As cartas da irmã Mariavirgo Moser (1910-2000), recentemente divulgadas pelo Colégio Mãe de Deus de Londrina, fizeram-me pensar em outras duas correspondências. A famosa Carta ao Pai, de Kafka, acabou nunca sendo enviada ao destinatário, mas virou um clássico da literatura. A Epístola a Diogneto, do século 2º, é considerada hoje um dos mais belos documentos do Cristianismo primitivo.
Por que os nazistas censuraram as cartas de Mariavirgo para a família na Alemanha? Provavelmente nunca saberemos. A data da primeira carta 15 de outubro de 1939 marca um período nefasto da humanidade no século 20. Dois meses antes, a União Soviética e a Alemanha haviam assinado o pacto Ribbentrop-Molotov, unindo assim as duas grandes ditaduras de nosso tempo: nazismo e comunismo. Em 1.º de setembro daquele fatídico ano, Hitler invadira a Polônia, dando início à Segunda Guerra Mundial. O poeta inglês W. H. Auden escreveu um poema sobre esse dia: "Hoje me sento num bar / Da rua 52 / Apavorado e sem rumo..."
Mariavirgo acabou recebendo as cartas de volta exatamente 50 anos depois, em 1989, quando caiu o Muro de Berlim. É interessante que esses documentos venham à luz agora, nos 80 anos de Londrina. A história insiste em falar mais alto pela voz suave da irmã católica, mostrando-nos uma Londrina que nasceu empreendedora e religiosa.
Insisto na pergunta: por que os nazistas censuraram as cartas de Mariavirgo? Certamente não soava bem para um censor ariano essa conversa sobre uma cidade que recebia todas as raças e culturas, "de braços abertos". A descrição de uma cobra venenosa achada na floresta o teria feito pensar nos ditadores Hitler e Stalin? Não sabemos. Mas o olhar para o céu deve ter sido considerado uma ofensa ao governo que pretendia instalar um império na terra: "À noite aqui o céu é mais límpido, as estrelas são tão grandes e se vê o Cruzeiro do Sul. Parece que o bom Deus está mais perto da gente do que em outro lugar". Deus no Brasil?

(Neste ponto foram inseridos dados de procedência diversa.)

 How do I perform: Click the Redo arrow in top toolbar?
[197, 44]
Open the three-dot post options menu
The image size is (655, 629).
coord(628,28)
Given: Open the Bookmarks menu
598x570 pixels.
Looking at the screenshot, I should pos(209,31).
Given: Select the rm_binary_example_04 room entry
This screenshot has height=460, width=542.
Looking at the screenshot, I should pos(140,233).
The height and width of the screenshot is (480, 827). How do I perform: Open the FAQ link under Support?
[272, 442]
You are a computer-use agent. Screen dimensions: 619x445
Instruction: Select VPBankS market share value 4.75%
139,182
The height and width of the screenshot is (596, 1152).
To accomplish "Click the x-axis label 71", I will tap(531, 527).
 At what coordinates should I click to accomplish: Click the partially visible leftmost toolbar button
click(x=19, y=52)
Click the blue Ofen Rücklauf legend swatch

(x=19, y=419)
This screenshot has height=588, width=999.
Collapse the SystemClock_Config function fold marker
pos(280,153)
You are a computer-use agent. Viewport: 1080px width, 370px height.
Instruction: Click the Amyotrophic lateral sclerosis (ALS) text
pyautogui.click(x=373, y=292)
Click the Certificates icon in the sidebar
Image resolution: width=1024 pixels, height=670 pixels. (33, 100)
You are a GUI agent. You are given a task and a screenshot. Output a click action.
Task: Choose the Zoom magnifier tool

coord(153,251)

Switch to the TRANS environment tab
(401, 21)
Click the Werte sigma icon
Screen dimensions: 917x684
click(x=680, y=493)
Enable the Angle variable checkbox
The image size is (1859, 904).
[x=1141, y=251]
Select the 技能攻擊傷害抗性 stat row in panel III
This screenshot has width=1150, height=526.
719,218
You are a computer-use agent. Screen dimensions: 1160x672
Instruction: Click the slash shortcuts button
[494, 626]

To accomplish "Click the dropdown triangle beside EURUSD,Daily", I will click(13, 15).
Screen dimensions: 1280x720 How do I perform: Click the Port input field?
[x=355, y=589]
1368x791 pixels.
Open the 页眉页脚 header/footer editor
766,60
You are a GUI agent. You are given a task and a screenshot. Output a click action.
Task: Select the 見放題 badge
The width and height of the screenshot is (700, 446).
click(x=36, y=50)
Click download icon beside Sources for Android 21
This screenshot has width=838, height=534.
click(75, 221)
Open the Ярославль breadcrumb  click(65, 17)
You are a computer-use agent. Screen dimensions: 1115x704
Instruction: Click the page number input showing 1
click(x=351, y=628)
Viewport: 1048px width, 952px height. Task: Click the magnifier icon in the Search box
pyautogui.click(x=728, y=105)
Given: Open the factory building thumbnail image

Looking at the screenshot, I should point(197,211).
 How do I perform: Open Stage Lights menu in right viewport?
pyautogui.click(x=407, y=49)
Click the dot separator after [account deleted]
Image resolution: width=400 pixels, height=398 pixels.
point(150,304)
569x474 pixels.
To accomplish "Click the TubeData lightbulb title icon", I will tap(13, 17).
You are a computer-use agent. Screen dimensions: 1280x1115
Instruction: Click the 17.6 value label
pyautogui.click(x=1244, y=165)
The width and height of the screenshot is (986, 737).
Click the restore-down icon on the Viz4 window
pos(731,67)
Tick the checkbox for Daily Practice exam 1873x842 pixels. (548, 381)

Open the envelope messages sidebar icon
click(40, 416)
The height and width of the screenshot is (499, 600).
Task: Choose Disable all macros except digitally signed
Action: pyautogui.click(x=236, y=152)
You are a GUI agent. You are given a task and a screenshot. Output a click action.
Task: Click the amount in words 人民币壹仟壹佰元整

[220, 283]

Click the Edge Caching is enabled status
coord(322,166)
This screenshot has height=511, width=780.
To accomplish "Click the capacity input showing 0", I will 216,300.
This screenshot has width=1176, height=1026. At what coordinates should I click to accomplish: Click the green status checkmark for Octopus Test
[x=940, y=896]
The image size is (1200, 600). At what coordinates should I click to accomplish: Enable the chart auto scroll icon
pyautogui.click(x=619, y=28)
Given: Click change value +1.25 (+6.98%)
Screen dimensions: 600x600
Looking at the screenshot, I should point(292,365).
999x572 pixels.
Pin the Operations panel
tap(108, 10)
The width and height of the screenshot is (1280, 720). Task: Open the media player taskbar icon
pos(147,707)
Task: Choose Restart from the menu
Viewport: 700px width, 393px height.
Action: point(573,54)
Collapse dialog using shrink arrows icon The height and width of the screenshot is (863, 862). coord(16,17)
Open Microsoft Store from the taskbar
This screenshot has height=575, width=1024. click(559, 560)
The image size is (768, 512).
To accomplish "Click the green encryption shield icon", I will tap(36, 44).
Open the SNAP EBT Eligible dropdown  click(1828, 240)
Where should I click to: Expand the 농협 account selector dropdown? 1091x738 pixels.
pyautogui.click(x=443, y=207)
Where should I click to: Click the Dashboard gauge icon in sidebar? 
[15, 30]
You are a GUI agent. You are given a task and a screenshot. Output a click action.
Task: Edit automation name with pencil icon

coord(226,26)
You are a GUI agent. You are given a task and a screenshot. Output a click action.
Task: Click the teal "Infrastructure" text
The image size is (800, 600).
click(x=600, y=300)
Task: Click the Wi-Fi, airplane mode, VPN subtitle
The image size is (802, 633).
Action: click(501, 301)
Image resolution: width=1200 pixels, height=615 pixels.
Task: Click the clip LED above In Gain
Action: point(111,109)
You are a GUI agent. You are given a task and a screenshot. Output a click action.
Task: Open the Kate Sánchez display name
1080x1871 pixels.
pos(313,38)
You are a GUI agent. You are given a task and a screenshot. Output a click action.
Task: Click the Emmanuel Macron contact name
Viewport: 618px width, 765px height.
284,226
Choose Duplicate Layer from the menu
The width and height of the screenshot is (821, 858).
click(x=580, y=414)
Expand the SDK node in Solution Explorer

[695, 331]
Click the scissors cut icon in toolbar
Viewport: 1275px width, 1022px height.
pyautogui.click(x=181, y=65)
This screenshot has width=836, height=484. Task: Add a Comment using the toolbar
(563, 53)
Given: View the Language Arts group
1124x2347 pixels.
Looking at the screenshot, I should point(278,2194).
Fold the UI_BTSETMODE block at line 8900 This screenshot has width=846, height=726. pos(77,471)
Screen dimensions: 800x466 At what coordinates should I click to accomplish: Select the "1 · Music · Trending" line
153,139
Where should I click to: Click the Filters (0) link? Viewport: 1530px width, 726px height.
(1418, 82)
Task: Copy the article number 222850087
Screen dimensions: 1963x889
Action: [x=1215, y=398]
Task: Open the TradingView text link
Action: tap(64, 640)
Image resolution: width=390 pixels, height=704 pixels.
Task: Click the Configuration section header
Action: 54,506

Isso já era demais para um nacional-socialista.
A irmã Mariavirgo viveu até os 89 anos de idade, trabalhando como professora do jardim de infância. Na carta de 1939, a irmã diz aos parentes que ainda não conseguira fluência no português, mas era capaz de se comunicar com as crianças pequenas através da linguagem universal. Isso nos leva à conclusão de que a verdadeira pátria não era a Alemanha nem o Brasil; era o Céu.
Sem querer, o censor acabou nos dando um presente. Obrigado, irmã Mariavirgo. Essa carta foi escrita para nós.